### [What you will do]
Your output should be the lines from the start of the data through the line containing "Task: Select the slur tool", exactly and nothing more.

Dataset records

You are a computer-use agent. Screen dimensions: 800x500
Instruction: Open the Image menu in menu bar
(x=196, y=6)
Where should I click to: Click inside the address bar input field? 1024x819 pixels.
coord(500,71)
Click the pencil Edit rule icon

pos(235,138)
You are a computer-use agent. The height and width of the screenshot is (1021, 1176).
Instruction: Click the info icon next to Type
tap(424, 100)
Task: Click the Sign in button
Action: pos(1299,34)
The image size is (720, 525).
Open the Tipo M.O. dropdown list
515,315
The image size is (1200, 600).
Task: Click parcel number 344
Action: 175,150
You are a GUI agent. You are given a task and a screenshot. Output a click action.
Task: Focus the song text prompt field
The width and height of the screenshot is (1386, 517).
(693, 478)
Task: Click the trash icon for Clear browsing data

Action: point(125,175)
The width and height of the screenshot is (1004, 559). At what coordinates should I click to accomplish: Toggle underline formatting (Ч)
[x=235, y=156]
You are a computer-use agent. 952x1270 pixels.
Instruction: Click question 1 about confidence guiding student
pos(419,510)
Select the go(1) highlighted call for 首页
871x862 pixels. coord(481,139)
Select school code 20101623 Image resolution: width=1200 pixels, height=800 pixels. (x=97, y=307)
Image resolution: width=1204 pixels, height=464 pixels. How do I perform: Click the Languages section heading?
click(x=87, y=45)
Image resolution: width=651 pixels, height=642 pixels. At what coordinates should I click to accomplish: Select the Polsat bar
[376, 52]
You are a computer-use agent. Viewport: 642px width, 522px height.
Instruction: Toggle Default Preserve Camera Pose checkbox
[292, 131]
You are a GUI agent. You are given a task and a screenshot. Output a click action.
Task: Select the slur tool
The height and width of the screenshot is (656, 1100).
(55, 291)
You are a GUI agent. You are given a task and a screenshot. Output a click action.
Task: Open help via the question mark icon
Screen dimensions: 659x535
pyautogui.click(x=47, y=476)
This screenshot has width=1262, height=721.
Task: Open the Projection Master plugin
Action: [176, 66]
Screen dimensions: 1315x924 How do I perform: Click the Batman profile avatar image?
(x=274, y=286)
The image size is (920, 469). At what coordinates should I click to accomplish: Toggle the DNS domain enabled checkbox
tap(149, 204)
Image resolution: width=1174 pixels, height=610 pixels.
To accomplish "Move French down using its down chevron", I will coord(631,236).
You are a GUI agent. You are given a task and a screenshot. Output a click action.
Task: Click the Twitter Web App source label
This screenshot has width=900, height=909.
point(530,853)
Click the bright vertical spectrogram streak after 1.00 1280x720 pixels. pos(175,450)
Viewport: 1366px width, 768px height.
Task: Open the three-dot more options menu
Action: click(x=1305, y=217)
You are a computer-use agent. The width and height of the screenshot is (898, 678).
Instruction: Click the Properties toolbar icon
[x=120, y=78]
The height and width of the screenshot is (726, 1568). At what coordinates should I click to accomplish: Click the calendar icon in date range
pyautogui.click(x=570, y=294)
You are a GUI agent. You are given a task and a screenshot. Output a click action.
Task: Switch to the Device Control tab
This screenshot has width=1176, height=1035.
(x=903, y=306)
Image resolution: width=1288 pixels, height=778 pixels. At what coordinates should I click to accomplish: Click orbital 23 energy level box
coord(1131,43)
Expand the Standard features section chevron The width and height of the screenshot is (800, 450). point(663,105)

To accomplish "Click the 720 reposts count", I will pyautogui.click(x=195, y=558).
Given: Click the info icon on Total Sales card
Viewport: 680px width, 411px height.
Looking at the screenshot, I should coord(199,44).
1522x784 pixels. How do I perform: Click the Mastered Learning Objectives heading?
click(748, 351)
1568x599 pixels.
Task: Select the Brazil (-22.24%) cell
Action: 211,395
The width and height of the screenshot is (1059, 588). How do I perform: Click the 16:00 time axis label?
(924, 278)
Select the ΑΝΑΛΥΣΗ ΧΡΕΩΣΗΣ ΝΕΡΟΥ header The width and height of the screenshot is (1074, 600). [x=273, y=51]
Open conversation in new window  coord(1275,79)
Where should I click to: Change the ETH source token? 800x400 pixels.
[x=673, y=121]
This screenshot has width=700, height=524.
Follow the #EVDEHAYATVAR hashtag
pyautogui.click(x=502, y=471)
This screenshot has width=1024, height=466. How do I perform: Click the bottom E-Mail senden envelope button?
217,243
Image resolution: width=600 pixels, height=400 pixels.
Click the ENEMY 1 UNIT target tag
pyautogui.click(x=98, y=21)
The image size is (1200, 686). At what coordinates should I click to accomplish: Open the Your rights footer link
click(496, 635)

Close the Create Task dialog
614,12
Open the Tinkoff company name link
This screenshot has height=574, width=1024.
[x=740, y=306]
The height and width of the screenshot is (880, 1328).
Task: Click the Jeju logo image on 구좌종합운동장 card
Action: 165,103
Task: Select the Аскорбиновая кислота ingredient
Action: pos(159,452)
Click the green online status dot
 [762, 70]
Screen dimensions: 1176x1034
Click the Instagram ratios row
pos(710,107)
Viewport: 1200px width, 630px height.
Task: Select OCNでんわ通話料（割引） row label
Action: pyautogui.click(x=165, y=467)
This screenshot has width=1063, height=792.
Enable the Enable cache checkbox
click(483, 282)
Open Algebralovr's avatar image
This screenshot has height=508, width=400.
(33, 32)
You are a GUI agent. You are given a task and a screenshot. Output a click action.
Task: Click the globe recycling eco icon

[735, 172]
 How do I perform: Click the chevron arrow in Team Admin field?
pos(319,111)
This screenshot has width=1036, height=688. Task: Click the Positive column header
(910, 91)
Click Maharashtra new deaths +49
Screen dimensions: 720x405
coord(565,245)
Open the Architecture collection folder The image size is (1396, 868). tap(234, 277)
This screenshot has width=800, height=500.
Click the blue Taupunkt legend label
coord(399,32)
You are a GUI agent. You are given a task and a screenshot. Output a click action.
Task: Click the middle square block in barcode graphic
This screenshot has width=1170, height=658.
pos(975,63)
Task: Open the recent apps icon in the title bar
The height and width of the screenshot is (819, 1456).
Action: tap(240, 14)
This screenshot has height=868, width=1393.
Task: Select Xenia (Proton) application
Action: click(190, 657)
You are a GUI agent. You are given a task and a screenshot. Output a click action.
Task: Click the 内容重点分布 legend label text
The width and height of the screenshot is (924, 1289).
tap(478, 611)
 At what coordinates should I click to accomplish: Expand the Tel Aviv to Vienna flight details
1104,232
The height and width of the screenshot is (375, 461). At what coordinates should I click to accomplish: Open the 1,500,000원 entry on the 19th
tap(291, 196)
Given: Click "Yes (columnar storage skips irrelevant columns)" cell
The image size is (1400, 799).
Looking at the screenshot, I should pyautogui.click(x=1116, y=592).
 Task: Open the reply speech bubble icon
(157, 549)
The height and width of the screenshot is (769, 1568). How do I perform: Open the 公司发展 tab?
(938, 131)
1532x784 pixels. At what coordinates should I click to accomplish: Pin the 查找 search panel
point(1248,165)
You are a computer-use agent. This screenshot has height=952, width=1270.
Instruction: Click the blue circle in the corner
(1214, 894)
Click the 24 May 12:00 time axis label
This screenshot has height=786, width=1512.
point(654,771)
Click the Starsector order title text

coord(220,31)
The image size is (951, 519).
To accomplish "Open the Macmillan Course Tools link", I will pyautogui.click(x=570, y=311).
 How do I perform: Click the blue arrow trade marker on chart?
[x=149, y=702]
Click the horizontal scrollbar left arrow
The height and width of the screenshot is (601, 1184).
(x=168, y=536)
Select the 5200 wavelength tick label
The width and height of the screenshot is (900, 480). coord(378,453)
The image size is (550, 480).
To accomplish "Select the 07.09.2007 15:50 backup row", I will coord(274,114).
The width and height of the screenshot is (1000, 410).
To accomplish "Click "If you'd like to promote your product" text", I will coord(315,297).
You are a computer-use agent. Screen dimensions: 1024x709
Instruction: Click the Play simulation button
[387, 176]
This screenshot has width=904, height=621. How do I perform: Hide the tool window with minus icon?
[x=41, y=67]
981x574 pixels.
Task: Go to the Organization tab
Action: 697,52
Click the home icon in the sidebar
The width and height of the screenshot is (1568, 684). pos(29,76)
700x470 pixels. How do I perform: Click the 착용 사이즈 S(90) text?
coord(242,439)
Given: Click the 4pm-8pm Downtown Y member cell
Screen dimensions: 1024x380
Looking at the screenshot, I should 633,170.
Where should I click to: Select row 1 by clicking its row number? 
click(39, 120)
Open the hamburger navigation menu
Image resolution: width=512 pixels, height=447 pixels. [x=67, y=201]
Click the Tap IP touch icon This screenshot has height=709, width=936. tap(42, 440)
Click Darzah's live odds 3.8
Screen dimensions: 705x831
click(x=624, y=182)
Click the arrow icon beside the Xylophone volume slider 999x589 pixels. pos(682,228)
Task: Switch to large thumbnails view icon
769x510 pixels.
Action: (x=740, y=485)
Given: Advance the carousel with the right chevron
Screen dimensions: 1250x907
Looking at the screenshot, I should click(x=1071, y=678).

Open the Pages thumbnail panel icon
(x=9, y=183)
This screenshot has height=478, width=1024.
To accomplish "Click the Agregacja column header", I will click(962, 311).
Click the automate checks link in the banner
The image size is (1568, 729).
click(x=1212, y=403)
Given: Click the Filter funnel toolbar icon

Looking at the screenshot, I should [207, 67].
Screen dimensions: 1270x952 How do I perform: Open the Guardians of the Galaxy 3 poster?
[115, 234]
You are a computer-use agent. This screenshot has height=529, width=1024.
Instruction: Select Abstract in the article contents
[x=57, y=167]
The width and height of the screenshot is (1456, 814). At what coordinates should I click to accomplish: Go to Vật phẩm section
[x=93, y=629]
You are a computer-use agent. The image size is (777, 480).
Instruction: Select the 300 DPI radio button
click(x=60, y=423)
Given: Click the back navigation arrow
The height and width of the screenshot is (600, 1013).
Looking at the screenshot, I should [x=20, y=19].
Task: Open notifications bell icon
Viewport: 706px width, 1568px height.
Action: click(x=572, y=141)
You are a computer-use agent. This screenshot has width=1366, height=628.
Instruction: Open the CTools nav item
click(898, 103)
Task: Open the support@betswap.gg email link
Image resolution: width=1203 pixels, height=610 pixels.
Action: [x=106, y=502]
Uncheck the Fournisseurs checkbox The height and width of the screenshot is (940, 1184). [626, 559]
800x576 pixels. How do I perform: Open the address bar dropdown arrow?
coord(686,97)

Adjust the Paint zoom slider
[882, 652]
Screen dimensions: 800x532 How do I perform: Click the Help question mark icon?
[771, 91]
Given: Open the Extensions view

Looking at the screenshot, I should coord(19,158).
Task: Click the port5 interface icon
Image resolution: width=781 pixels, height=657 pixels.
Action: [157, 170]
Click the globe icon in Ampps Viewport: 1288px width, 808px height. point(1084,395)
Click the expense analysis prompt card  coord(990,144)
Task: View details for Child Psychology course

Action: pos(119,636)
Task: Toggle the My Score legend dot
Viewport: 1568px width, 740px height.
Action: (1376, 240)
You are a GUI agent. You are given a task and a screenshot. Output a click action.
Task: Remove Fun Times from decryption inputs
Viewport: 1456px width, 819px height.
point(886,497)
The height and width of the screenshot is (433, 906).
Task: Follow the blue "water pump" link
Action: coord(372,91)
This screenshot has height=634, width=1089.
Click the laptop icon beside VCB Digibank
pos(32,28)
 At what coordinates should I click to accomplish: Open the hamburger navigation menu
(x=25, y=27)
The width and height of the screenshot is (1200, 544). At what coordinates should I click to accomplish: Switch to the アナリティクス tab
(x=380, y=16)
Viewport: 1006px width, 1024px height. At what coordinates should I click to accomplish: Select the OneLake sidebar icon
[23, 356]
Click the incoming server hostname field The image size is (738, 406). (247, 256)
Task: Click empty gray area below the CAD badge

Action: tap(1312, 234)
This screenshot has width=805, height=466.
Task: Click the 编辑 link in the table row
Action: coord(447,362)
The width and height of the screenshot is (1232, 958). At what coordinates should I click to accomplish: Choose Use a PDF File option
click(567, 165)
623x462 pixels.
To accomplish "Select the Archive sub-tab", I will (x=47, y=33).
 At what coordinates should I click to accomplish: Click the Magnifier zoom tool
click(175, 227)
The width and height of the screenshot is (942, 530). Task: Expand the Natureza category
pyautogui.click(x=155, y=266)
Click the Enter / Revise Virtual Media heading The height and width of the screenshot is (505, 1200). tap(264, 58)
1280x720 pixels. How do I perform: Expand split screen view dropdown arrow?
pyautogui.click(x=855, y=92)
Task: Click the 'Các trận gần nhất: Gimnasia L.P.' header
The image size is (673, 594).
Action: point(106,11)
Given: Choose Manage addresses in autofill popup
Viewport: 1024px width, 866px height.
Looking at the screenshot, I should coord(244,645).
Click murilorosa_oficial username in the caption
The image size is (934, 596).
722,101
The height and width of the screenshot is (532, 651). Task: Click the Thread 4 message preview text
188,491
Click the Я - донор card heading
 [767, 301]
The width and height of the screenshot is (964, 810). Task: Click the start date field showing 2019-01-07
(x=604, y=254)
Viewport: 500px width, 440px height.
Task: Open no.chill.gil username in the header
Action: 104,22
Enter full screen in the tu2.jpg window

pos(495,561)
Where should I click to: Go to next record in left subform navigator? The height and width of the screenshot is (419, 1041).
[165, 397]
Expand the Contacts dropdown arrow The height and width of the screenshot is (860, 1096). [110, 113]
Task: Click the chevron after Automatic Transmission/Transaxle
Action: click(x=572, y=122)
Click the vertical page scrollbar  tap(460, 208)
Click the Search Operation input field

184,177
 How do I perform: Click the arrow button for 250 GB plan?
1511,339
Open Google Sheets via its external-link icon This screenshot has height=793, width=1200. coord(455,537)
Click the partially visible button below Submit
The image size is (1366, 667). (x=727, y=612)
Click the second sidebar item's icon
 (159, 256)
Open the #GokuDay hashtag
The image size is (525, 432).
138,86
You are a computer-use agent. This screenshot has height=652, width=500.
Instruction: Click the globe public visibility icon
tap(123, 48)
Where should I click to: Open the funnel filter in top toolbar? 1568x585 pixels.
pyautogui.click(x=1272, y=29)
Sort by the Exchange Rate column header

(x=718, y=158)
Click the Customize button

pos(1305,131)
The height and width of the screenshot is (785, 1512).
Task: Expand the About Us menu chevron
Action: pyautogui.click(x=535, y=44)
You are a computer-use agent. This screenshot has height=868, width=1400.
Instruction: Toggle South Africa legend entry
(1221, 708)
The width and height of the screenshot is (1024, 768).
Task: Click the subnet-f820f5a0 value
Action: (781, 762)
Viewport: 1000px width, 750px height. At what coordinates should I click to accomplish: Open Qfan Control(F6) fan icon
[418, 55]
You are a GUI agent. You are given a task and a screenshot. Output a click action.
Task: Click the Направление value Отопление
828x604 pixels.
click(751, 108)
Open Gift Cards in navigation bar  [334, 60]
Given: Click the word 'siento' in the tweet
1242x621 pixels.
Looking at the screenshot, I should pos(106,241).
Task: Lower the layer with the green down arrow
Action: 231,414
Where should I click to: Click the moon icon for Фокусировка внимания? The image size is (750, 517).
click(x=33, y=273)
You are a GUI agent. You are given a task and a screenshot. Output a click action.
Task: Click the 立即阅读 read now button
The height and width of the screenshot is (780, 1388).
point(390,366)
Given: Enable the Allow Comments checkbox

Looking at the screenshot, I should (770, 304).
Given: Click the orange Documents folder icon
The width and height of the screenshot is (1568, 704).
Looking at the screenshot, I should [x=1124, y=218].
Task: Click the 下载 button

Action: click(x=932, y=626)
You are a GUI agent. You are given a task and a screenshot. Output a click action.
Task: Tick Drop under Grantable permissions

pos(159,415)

### [Answer to this exercise]
You are a computer-use agent. Screen dimensions: 800x500
Instruction: Open the Image menu in menu bar
(x=196, y=6)
Where should I click to: Click inside the address bar input field? 1024x819 pixels.
coord(500,71)
Click the pencil Edit rule icon

pos(235,138)
You are a computer-use agent. The height and width of the screenshot is (1021, 1176).
Instruction: Click the info icon next to Type
tap(424, 100)
Task: Click the Sign in button
Action: pos(1299,34)
The image size is (720, 525).
Open the Tipo M.O. dropdown list
515,315
The image size is (1200, 600).
Task: Click parcel number 344
Action: 175,150
You are a GUI agent. You are given a task and a screenshot. Output a click action.
Task: Focus the song text prompt field
The width and height of the screenshot is (1386, 517).
(693, 478)
Task: Click the trash icon for Clear browsing data

Action: point(125,175)
The width and height of the screenshot is (1004, 559). At what coordinates should I click to accomplish: Toggle underline formatting (Ч)
[x=235, y=156]
You are a computer-use agent. 952x1270 pixels.
Instruction: Click question 1 about confidence guiding student
pos(419,510)
Select the go(1) highlighted call for 首页
871x862 pixels. coord(481,139)
Select school code 20101623 Image resolution: width=1200 pixels, height=800 pixels. (x=97, y=307)
Image resolution: width=1204 pixels, height=464 pixels. How do I perform: Click the Languages section heading?
click(x=87, y=45)
Image resolution: width=651 pixels, height=642 pixels. At what coordinates should I click to accomplish: Select the Polsat bar
[376, 52]
You are a computer-use agent. Viewport: 642px width, 522px height.
Instruction: Toggle Default Preserve Camera Pose checkbox
[292, 131]
You are a GUI agent. You are given a task and a screenshot. Output a click action.
Task: Select the slur tool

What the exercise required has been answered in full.